→ **Brano**
---*---

Carcere di Busto Arsizio – Agenti aggrediti in carcere

cordatesa«E’ un caso isolato e fortunatamente non usuale». Minimizza Orazio Sorrentini, il direttore della casa circondariale di Busto Arsizio, la vicenda che si è registrata la sera tra giovedì e venerdì all’interno della struttura da lui gestita. Un detenuto ha infatti aggredito due agenti, procurando loro alcuni traumi facciali.
L’autore del gesto è un ragazzo pakistano con evidenti problemi psichici che, mentre veniva accompagnato in ambulatorio per essere visitato, ha iniziato a dimenarsi contro gli agenti. Colpiti dai suoi calci e i suoi punti sono stati un sovraintendente e un assistente che, medicati al pronto soccorso, sono stati dimessi con una prognosi di due giorni. Il caso, non ancora approfondito nei dettagli dal direttore Sorrentini, è comunque un evento molto particolare. «L’uomo è stato arrestato solo tre giorni fa per tentato omicidio» spiega il direttore ma non era ancora stato sottoposto ad una perizia psichiatrica «poiché si era vistosamente rifiutato».

---*---

Voci di dati salvate:
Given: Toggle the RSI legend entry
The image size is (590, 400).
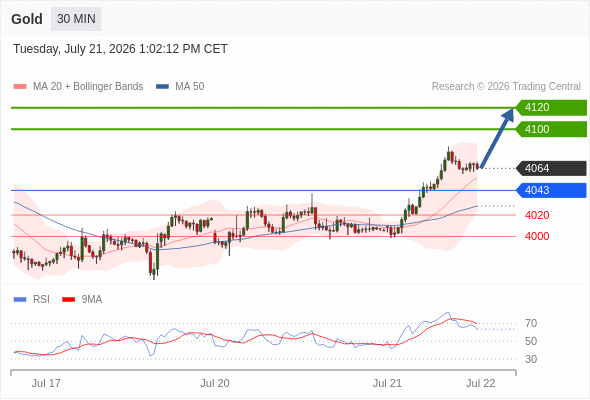Looking at the screenshot, I should pyautogui.click(x=32, y=300).
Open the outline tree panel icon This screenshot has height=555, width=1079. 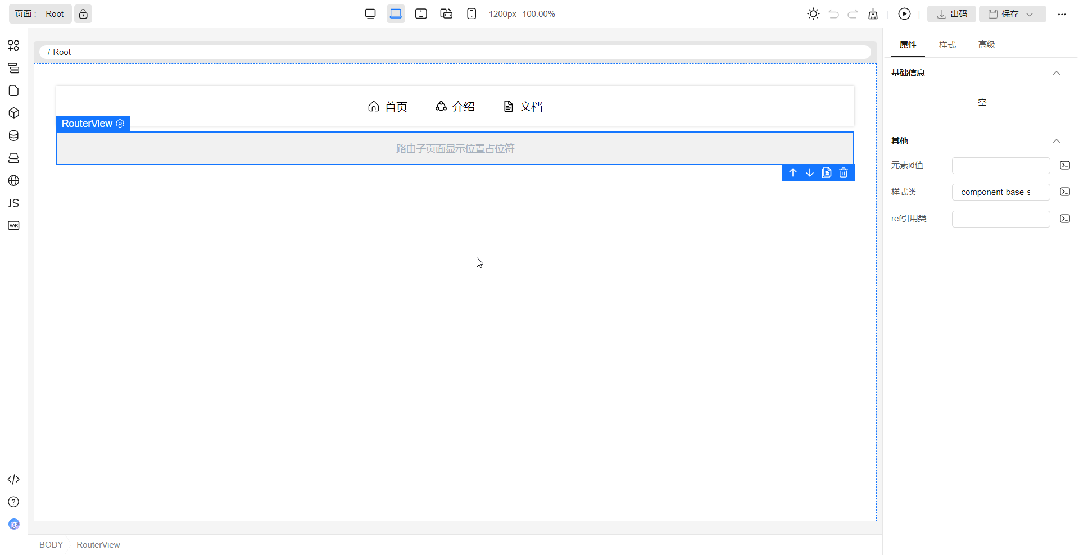coord(13,69)
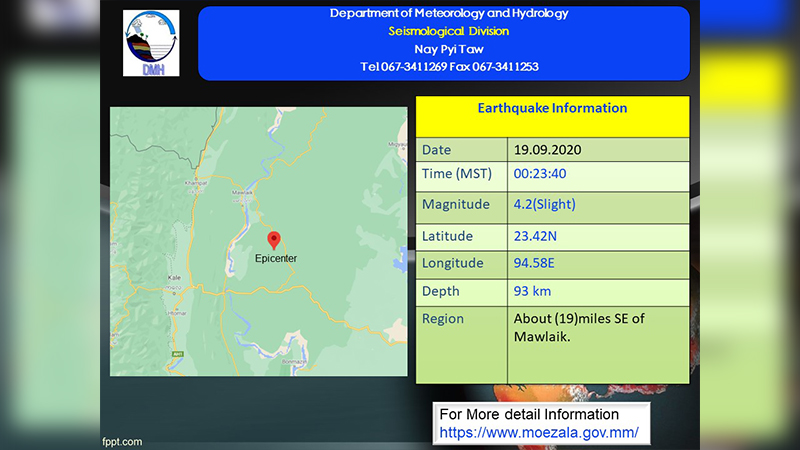The image size is (800, 450).
Task: Click the Region description text
Action: click(x=579, y=328)
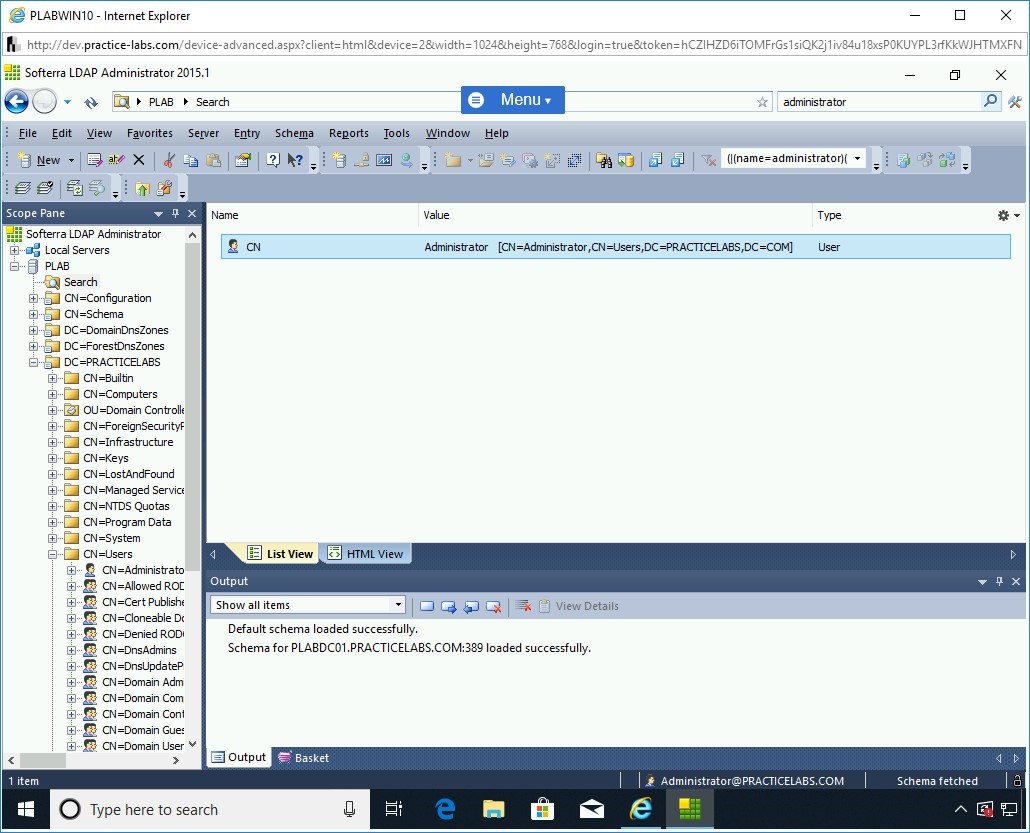
Task: Open the LDAP filter dropdown
Action: (857, 159)
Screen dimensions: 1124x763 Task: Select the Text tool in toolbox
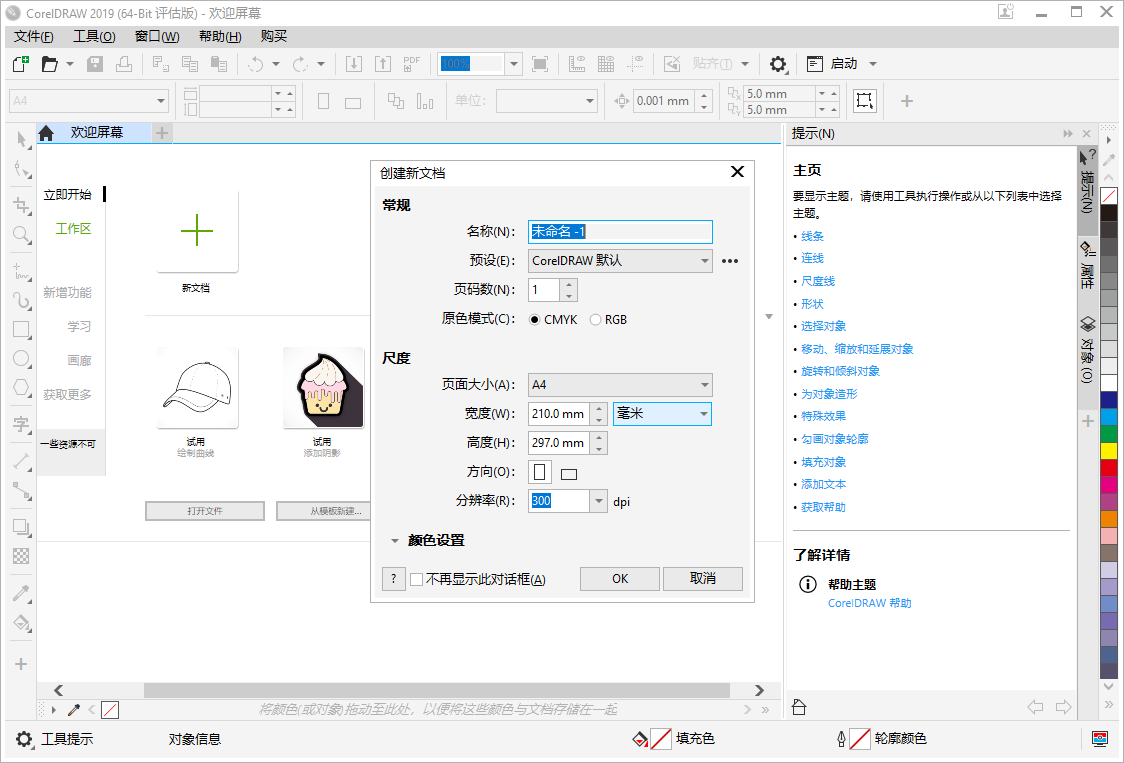pos(21,425)
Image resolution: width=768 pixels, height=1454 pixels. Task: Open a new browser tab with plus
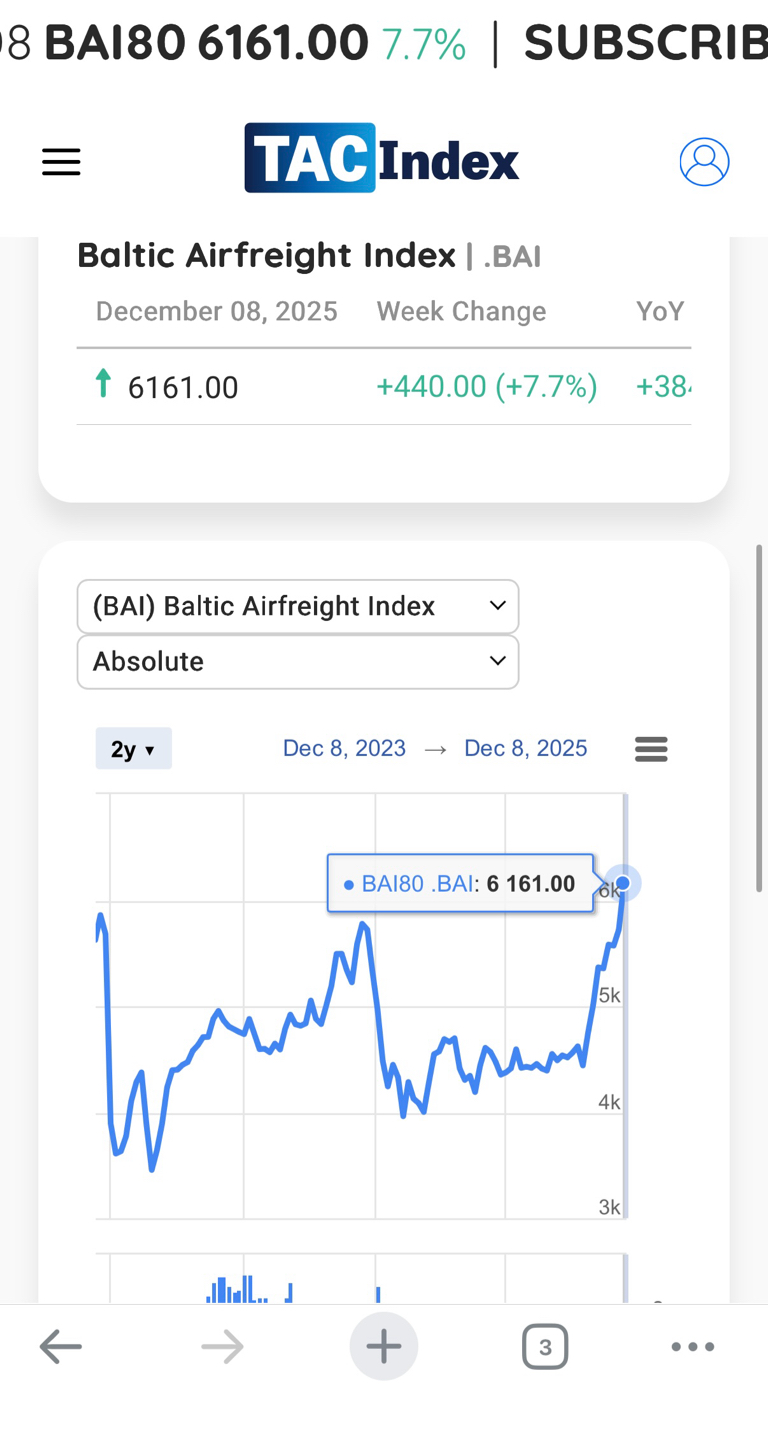coord(384,1347)
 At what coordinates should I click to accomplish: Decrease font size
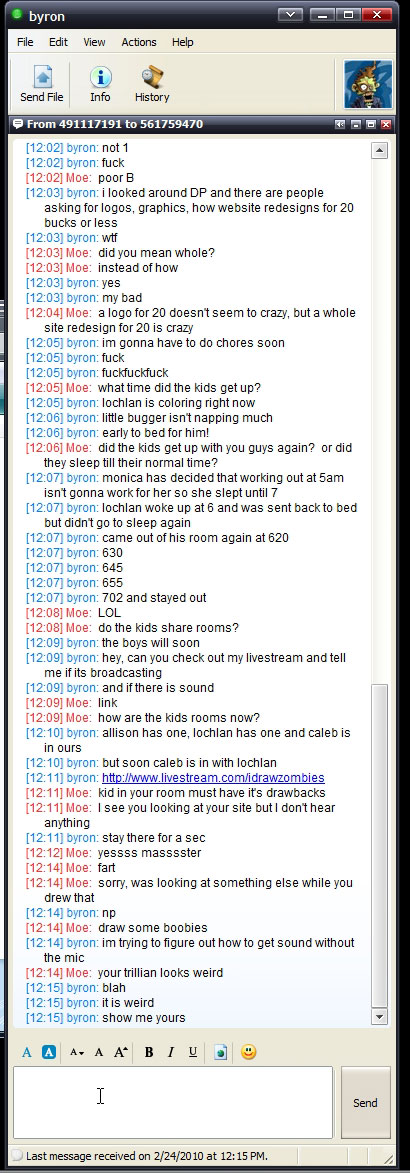point(76,1052)
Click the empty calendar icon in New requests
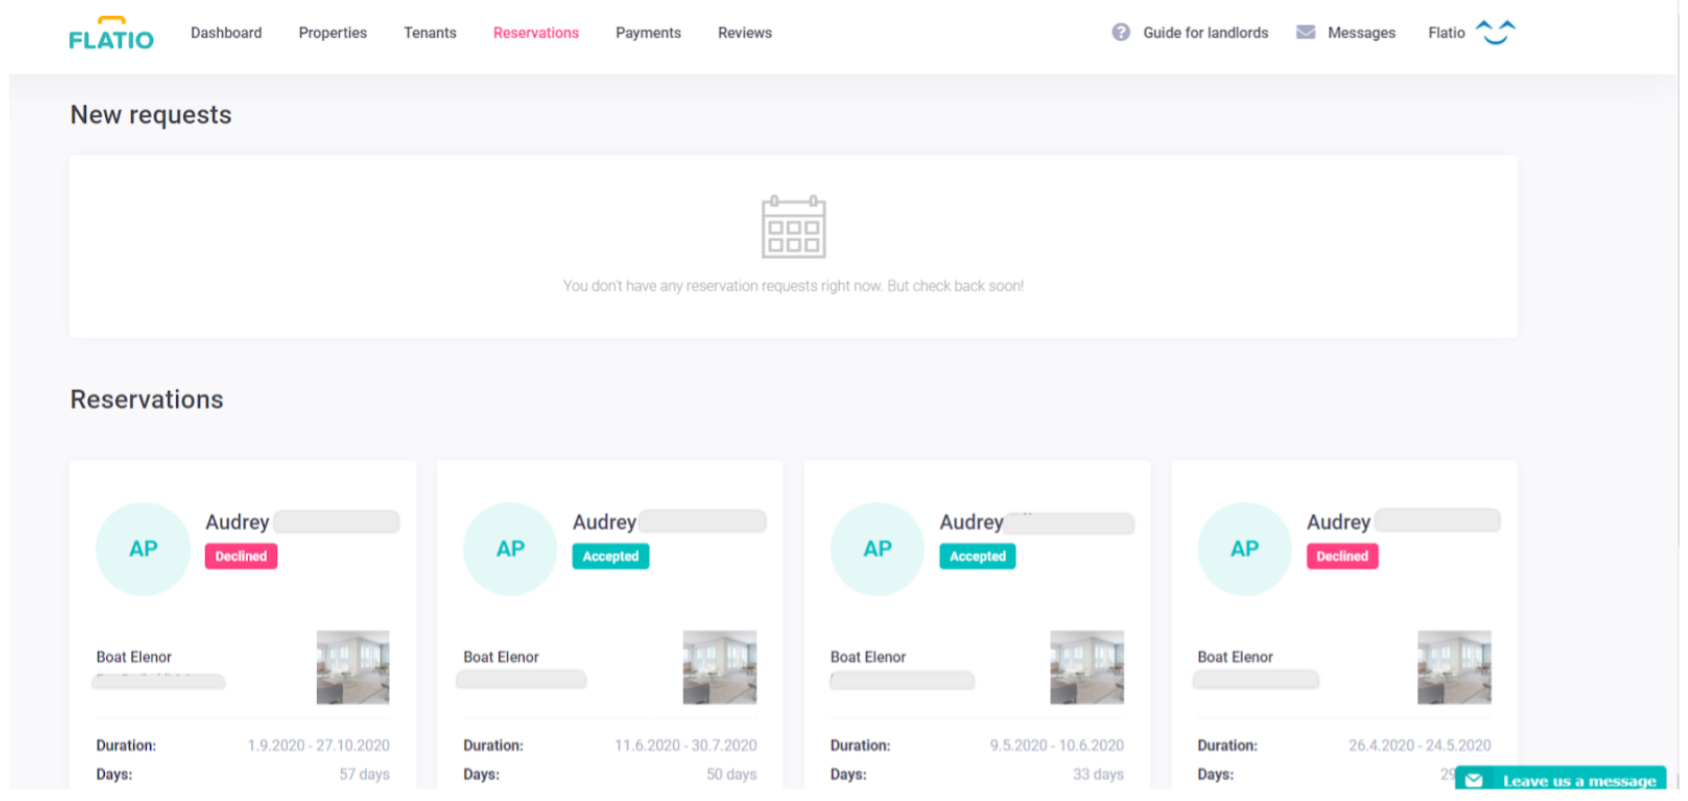The height and width of the screenshot is (801, 1688). tap(793, 227)
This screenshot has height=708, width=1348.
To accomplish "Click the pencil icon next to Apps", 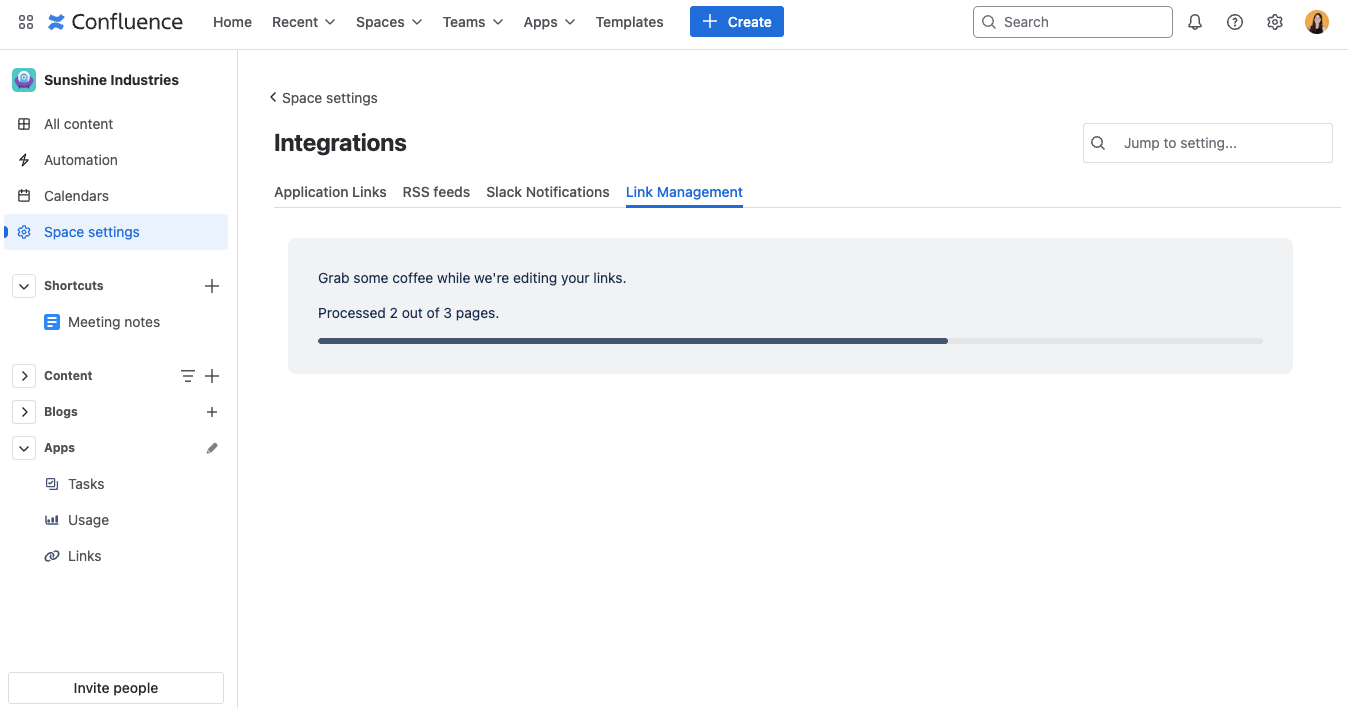I will coord(211,447).
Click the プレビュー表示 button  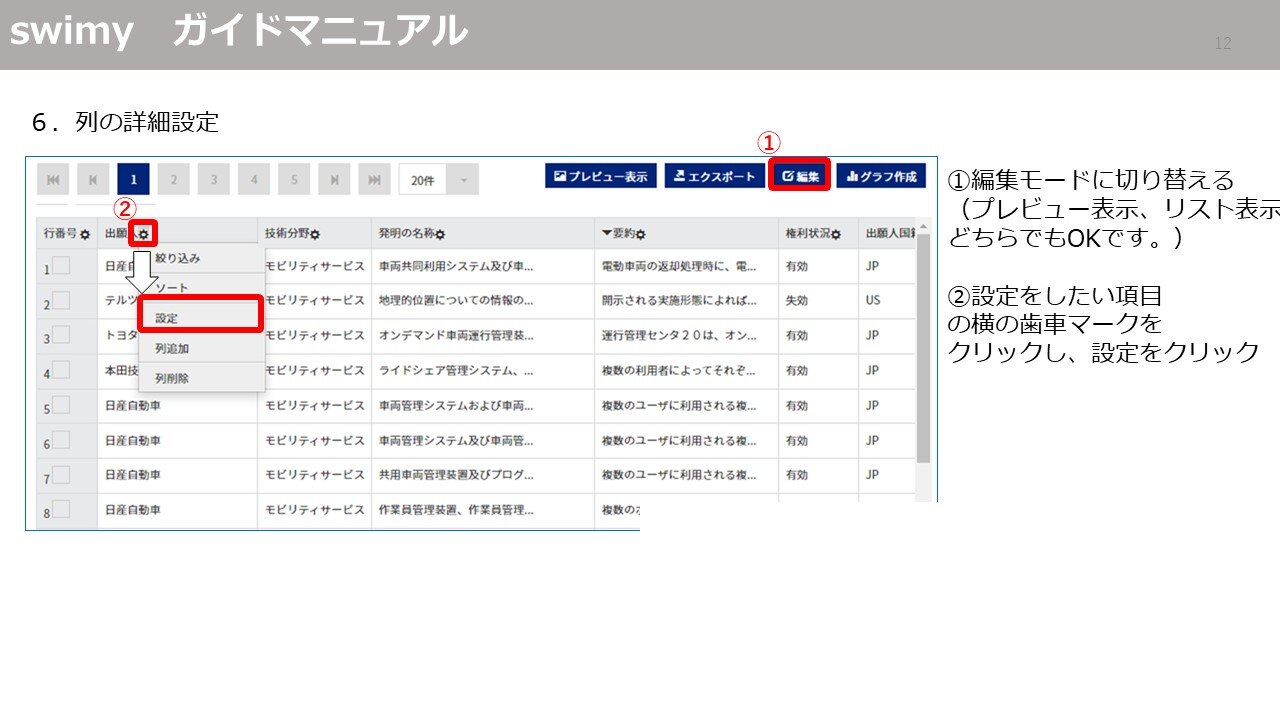600,173
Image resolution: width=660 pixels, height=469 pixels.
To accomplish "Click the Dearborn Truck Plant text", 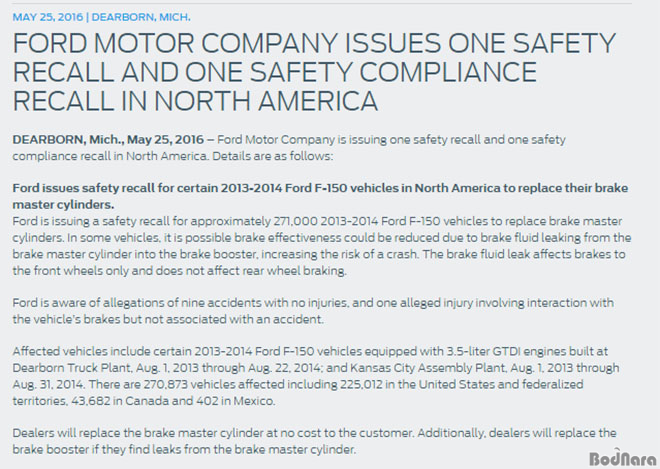I will pos(71,368).
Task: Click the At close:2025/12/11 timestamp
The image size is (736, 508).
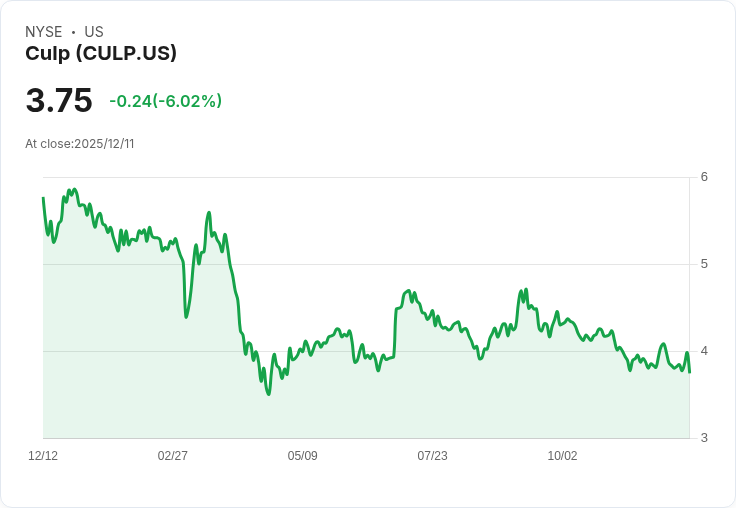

---*---

→ **Esercizio 1**
Nell'articolo sull'aggressione agli agenti nel carcere di Busto Arsizio, con quale prognosi sono stati dimessi i due agenti feriti?
→ **Esercizio 2**
Prosegui l'articolo sull'aggressione agli agenti nel carcere di Busto Arsizio, riprendendo subito dopo la sua ultima frase.

→ **Risultato 1**
Sono stati dimessi con una prognosi di due giorni.

→ **Risultato 2**
Nonstante a inizio mese siano stati aggrediti altri agenti nella struttura bustocca «la situazione all’interno della struttura sta lentamente migliorando, anche se il sovraffolamento genera più rischi», spiega Sorrentini. Il carcere, dalla capienza massima di 167 posti, oggi ospita 385 detenuti «ma la tendenza è positiva». Quando Orazio Sorrentini ha iniziato a gestire la struttura bustocca «le presenze erano oltre quota 430 mentre in questi mesi siamo arrivati anche sotto le 350». Dopo la condanna da parte della comunità europea il direttore aveva inoltre auspicato il trasferimento di almeno 100 persone tra la popolazione carcararia e «in questi mesi qualcosa si è mosso». Sono infatti in corso i lavori di ristrutturazione per rendere unica la sala dei colloqui, in modo da garantire più opportunità di visita ai detenuti. Un progetto che sta per partire riguarda anche la riorganizzazione degli spazi che porterà a «convertire il piano dedicato alle attività trattamentali in un altro spazio per le celle, trasferendo ciò che si faceva lì in un’altra zona».